Some non-benefits of LZMA for those that brought up compression of packages : $ ./testzip.sh openoffice-base-3.0.0-4-x86_64.pkg.tar gzip: zip openoffice-base-3.0.0-4-x86_64.pkg.tar 21.50user 0.19system 0:21.71elapsed 99%CPU (0avgtext+0avgdata 0maxresident)k 0inputs+0outputs (0major+235minor)pagefaults 0swaps gzip: unzip openoffice-base-3.0.0-4-x86_64.pkg.tar 2.85user 0.21system 0:03.07elapsed 100%CPU (0avgtext+0avgdata 0maxresident)k 0inputs+0outputs (0major+628minor)pagefaults 0swaps bzip2: zip openoffice-base-3.0.0-4-x86_64.pkg.tar 57.28user 0.27system 0:57.58elapsed 99%CPU (0avgtext+0avgdata 0maxresident)k 0inputs+0outputs (0major+2025minor)pagefaults 0swaps bzip2: unzip openoffice-base-3.0.0-4-x86_64.pkg.tar 17.50user 0.43system 0:17.95elapsed 99%CPU (0avgtext+0avgdata 0maxresident)k 0inputs+0outputs (0major+1079minor)pagefaults 0swaps lzma: zip openoffice-base-3.0.0-4-x86_64.pkg.tar 288.53user 0.42system 4:52.06elapsed 98%CPU (0avgtext+0avgdata 0maxresident)k 0inputs+0outputs (0major+21388minor)pagefaults 0swaps lzma: unzip openoffice-base-3.0.0-4-x86_64.pkg.tar 10.18user 0.36system 0:10.57elapsed 99%CPU (0avgtext+0avgdata 0maxresident)k 0inputs+0outputs (0major+2642minor)pagefaults 0swaps Yes, LZMA took nearly 5 minutes to compress this package which gzip accomplished in 22 seconds.
Yep, Compress really takes a little longer, but IIRC decompress takes almost the same time of gzip. -- Hugo
On Tue, Jan 13, 2009 at 11:56 AM, Hugo Doria <hugodoria@gmail.com> wrote:
Yep,
Compress really takes a little longer, but IIRC decompress takes almost the same time of gzip.
Also, if I am not mistaken, a given package is compressed only once, by the packager, but decompressed many many times (by all users).
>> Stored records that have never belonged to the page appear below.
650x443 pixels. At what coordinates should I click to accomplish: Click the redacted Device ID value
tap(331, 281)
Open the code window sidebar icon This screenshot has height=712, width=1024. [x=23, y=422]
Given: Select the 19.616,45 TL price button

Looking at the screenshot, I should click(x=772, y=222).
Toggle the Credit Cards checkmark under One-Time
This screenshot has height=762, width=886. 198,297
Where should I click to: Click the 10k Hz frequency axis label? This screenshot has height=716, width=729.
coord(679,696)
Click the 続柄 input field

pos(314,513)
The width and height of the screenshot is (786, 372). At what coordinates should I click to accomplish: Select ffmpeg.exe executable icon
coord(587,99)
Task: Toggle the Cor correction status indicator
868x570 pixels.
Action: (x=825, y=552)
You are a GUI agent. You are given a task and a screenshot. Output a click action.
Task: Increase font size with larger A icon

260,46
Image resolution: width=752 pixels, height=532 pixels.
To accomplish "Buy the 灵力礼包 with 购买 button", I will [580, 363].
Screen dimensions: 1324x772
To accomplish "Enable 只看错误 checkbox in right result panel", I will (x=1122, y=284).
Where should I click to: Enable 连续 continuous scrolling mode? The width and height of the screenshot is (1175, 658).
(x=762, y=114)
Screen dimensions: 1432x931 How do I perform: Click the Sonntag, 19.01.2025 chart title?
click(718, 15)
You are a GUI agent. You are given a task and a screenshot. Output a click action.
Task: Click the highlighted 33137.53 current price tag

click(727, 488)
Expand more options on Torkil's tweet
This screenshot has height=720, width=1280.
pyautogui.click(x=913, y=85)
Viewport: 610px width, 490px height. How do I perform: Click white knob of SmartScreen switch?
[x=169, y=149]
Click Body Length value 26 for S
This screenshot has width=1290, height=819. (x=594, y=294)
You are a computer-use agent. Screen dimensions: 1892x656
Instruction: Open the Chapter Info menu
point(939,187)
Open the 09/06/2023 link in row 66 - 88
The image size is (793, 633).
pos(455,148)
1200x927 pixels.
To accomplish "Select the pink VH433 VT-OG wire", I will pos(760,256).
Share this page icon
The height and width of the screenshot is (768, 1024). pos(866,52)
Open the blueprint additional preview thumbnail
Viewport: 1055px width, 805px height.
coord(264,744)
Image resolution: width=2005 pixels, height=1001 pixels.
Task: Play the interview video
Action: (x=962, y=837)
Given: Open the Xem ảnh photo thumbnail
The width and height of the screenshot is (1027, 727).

But of course the compression time needs to stay reasonable enough for the packager, and the opinion of active packagers or packagers with huge packages is important. Otherwise, if the download time benefit is lower than the decompression time slowdown for many users with high bandwidth, we should still think about all the poor users with low bandwidth :) And in any cases, there is a bandwidth win on both sides (user / server) so that is always good.
On Tue, 2009-01-13 at 16:45 +0100, Xavier wrote:
Also, if I am not mistaken, a given package is compressed only once, by the packager, but decompressed many many times (by all users). But of course the compression time needs to stay reasonable enough for the packager, and the opinion of active packagers or packagers with huge packages is important. Otherwise, if the download time benefit is lower than the decompression time slowdown for many users with high bandwidth, we should still think about all the poor users with low bandwidth :) And in any cases, there is a bandwidth win on both sides (user / server) so that is always good.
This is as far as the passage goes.